Il monkeypox è una malattia virale zoonotica che, negli ultimi anni, ha attirato l’attenzione a livello globale. Sebbene originaria delle regioni dell’Africa centrale e occidentale, il virus ha iniziato a diffondersi anche al di fuori di queste aree, portando a focolai in Europa, Nord America e altri paesi non endemici. Questo ha sollevato preoccupazioni tra le autorità sanitarie, che stanno monitorando attentamente la situazione per evitare una diffusione più ampia.

Il virus del monkeypox appartiene alla famiglia degli orthopoxvirus, la stessa del vaiolo umano. Nonostante i due virus siano correlati, il monkeypox è generalmente meno grave. I sintomi iniziali includono febbre, dolori muscolari, mal di testa e affaticamento. Una caratteristica distintiva rispetto al vaiolo è l’ingrossamento dei linfonodi. Dopo i sintomi iniziali, appare un’eruzione cutanea che inizia sul viso e si diffonde al resto del corpo. Le lesioni evolvono in pustole, che successivamente si trasformano in croste.

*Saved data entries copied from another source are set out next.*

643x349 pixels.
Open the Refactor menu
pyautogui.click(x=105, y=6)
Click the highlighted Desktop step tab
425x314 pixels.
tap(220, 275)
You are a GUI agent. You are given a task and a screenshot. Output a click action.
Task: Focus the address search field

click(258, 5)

Il contagio può avvenire attraverso il contatto diretto con animali infetti, come roditori o piccoli mammiferi, che rappresentano il principale serbatoio del virus. Tuttavia, la trasmissione da persona a persona è possibile e avviene tramite il contatto con fluidi corporei, lesioni cutanee o secrezioni respiratorie. In alcuni casi, anche oggetti contaminati possono veicolare il virus, come vestiti o superfici che sono state a contatto con individui infetti.

La durata della malattia varia generalmente da due a quattro settimane e, nella maggior parte dei casi, si risolve senza bisogno di cure particolari. Tuttavia, in alcune persone, come i bambini, le donne incinte e gli individui immunocompromessi, il monkeypox può portare a complicazioni gravi.

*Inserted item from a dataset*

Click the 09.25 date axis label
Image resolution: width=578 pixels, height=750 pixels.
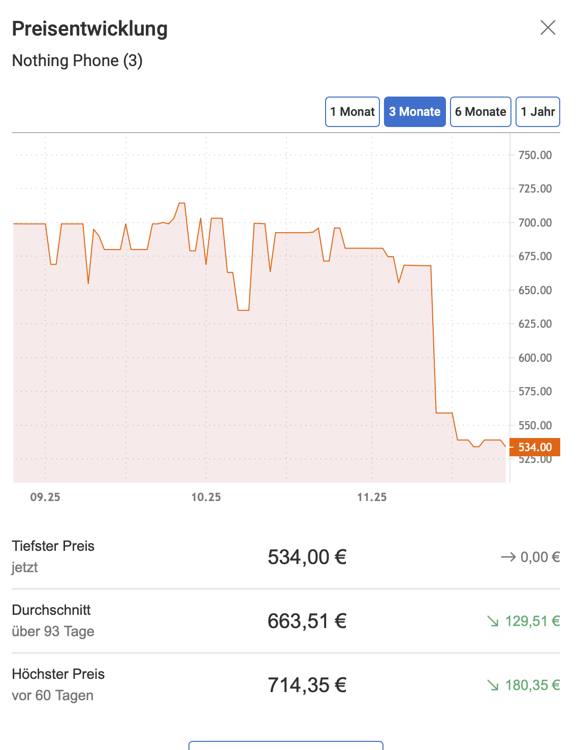point(45,497)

Per limitare la diffusione del virus, sono state introdotte diverse misure preventive. L’isolamento dei casi sospetti è una delle strategie principali per evitare nuovi contagi. Inoltre, il vaccino contro il vaiolo, sviluppato negli anni ’70 e ormai non più somministrato su larga scala, offre una protezione parziale contro il monkeypox ed è stato reintrodotto per gruppi ad alto rischio, come gli operatori sanitari e coloro che sono stati esposti a casi confermati.

La comparsa del monkeypox in paesi non endemici ha dimostrato l’importanza della sorveglianza epidemiologica globale. La mobilità internazionale ha aumentato il rischio di trasmissione e diffusione di malattie come questa. Continuare a monitorare la situazione, garantire un’adeguata informazione pubblica e adottare misure di contenimento rapide e mirate saranno essenziali per prevenire futuri focolai di monkeypox.